The technician went into the house to check the unit, and later he called me and said, “Mr. Hernandez, I checked the unit, but to fix it, I need to order a specific part that costs over $350. However, I must be honest with you, even if I change that part, there’s no guarantee it will run for a long period because the unit is full of roaches. When I opened it up, there were a lot of roaches, and I don’t know if they were eating at the connections or what. I don’t want to take your money and provide a temporary fix because, two or three months from now, you’ll be in the same situation due to the roach problem.”

That’s very difficult to hear. It’s hard. So, we’ve been working with that particular family to try to schedule them to use our new washer and dryer when it is installed. In the meantime, we’ve working on getting her to a laundromat.  

How did the school handle these issues before the LA Rams and the Think Watts Foundation donated the washing machine set?

That’s a two-part answer. First, we try to ensure that the children have adequate clothing for school to build up their confidence. Second, we talk to the kids who are around them or who might be making them feel uncomfortable, encouraging them to be more empathetic towards their classmates to prevent them from hurting others’ feelings. Maybe they don’t mean to, but it’s important that they don’t continue to hurt these kids’ feelings.

We have some donated items here at the school, and we often make sure to change them out for the clothing they are wearing. They take both the clean clothes we’ve given them and their old clothes back home. Additionally, we reach out to the parents to find out the actual issue, such as why “little Jose” is coming to school in soiled clothing. We try to get to the root of the problem.
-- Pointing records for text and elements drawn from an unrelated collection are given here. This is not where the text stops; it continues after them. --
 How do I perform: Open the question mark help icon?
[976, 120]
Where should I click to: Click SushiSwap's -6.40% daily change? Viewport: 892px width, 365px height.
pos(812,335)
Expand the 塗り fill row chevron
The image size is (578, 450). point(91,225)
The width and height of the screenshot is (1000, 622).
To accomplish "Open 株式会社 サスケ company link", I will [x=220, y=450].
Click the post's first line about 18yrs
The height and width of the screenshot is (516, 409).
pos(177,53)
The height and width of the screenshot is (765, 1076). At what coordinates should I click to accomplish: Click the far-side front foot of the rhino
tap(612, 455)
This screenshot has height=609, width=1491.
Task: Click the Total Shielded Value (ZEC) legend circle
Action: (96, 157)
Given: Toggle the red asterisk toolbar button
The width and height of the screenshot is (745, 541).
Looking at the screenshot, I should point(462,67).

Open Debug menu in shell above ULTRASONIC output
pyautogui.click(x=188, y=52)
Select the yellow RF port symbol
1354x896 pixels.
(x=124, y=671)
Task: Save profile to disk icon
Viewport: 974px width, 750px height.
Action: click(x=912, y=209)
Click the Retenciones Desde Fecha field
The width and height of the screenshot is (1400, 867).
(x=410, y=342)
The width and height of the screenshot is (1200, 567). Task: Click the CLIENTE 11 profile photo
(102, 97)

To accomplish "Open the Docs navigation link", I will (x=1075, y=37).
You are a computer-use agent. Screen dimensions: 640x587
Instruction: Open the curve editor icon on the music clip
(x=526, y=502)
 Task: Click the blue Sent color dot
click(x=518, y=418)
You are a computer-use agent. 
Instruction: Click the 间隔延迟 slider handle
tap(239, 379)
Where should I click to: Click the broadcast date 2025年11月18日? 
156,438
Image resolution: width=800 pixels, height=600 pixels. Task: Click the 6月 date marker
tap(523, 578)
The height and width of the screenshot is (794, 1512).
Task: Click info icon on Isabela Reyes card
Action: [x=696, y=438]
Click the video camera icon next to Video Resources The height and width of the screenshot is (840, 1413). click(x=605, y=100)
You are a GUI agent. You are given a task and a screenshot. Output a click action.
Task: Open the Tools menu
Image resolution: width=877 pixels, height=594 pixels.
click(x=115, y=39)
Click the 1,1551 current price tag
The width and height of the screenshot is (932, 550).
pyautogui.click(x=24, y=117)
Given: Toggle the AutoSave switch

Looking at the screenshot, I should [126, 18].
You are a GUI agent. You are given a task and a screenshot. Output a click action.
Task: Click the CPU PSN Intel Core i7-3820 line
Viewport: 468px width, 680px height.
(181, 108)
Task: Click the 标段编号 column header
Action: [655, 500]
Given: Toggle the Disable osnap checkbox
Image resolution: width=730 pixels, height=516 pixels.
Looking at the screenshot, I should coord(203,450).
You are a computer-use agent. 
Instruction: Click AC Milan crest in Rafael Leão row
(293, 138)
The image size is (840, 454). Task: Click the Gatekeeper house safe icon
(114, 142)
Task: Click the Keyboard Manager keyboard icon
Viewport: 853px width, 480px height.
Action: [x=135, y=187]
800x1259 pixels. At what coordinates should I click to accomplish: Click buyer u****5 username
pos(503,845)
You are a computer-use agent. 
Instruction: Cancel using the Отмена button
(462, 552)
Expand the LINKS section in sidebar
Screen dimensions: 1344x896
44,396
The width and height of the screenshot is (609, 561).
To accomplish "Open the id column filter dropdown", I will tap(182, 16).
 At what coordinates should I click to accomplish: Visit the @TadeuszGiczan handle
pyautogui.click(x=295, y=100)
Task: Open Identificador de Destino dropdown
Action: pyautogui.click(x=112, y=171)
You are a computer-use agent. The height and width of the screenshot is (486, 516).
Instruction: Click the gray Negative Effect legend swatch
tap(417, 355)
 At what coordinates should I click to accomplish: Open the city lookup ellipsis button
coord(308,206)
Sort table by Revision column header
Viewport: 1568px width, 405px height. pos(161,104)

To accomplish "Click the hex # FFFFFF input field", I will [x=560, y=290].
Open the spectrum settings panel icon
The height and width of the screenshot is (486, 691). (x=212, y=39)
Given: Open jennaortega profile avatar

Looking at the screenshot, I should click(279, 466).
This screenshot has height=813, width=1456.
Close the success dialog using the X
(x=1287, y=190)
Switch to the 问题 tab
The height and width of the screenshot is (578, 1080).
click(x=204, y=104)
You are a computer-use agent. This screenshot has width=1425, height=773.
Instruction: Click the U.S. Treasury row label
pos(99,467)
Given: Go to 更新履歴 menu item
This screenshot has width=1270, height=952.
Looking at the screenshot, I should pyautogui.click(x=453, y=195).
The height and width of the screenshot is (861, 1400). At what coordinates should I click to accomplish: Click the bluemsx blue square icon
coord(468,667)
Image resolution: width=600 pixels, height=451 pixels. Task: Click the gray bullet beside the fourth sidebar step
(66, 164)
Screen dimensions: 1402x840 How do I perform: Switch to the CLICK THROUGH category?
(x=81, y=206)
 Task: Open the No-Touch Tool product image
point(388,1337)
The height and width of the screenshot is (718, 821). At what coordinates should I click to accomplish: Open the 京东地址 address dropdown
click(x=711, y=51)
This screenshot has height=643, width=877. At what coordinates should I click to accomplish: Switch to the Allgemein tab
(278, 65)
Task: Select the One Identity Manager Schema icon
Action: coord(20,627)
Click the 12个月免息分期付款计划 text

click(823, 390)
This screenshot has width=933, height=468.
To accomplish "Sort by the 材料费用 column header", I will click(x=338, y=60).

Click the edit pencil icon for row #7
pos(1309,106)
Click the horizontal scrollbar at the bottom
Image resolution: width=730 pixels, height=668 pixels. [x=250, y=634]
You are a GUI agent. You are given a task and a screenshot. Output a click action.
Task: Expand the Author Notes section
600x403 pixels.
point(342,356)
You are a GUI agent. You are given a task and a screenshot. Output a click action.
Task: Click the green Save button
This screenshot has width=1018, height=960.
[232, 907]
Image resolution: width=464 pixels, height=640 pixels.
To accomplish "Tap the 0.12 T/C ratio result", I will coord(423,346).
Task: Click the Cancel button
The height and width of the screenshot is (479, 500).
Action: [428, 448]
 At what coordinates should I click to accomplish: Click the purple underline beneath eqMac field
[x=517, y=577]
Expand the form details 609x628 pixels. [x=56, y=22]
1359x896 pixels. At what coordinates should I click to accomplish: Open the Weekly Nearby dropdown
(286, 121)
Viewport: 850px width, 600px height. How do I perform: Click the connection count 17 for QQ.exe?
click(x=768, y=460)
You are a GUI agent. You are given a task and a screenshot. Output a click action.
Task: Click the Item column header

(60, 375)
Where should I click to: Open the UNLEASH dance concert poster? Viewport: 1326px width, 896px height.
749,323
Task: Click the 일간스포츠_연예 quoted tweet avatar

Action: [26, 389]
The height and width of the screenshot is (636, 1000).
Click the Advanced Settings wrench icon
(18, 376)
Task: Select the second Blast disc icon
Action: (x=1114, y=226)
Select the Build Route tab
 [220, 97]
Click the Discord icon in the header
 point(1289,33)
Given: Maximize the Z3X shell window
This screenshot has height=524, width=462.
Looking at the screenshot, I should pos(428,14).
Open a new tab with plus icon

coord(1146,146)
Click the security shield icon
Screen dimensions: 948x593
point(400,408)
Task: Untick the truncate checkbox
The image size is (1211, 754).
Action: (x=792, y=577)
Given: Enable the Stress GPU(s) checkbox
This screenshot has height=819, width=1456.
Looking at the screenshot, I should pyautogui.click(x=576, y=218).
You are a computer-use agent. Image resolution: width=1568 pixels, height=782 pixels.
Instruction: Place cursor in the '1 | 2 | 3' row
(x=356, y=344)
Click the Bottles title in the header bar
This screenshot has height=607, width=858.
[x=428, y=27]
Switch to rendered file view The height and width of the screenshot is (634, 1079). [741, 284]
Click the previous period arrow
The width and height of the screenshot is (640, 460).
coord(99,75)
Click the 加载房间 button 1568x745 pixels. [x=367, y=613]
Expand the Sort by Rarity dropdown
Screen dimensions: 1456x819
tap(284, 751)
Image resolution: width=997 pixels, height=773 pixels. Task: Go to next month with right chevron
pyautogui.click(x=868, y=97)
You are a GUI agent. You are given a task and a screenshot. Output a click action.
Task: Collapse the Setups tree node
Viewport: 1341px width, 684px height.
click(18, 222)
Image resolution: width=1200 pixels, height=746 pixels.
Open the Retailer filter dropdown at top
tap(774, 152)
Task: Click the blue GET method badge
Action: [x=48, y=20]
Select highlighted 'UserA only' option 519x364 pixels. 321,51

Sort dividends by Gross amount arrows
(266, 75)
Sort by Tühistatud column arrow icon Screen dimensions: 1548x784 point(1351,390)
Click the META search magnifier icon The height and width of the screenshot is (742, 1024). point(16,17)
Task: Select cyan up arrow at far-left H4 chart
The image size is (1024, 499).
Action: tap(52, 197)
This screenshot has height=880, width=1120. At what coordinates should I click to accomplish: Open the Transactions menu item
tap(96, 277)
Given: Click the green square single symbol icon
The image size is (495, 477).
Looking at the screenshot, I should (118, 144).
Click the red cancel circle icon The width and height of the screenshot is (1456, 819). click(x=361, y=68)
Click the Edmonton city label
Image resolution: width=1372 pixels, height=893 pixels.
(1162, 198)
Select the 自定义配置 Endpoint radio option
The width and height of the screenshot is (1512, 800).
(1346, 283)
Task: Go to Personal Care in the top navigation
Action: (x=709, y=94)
Sometimes we hear stories like, “We don’t have a washer and dryer right now,” or “We’re not getting the check, so finances are tight and we don’t have money for the laundromat,” or “Someone is sick and can’t get out of bed or the wheelchair to go to the laundromat around the corner to clean the clothes.”  Sometimes I’ll visit a family and donate $20 or $30 so they can get at least a few loads of laundry done and dried, alleviating the problem for that week. 

What is this going to look like when it opens? 

Access is going to be limited because we can’t have everybody come in and use it. With wear and tear, things will eventually break down. However, we will have a system in place. I’ve been discussing it with my team, though nothing is set in stone yet. It will be appointment-only and managed through our Parent Center, which serves as our community liaison center. 

An employee will oversee the process to ensure proper use of the machines. This oversight is crucial for maintaining their functionality. Access won’t be open to everyone; there needs to be a structured system. I will also incorporate teacher input since they know the students best and work closely with them daily.

Is it going to be free? 

Currently, it’s completely free. We have enough detergent for several months and are conducting a recycling program at the school site. The funds generated from recycling will be used to purchase more detergent and support the Wellness Center’s resources for the washer and dryer.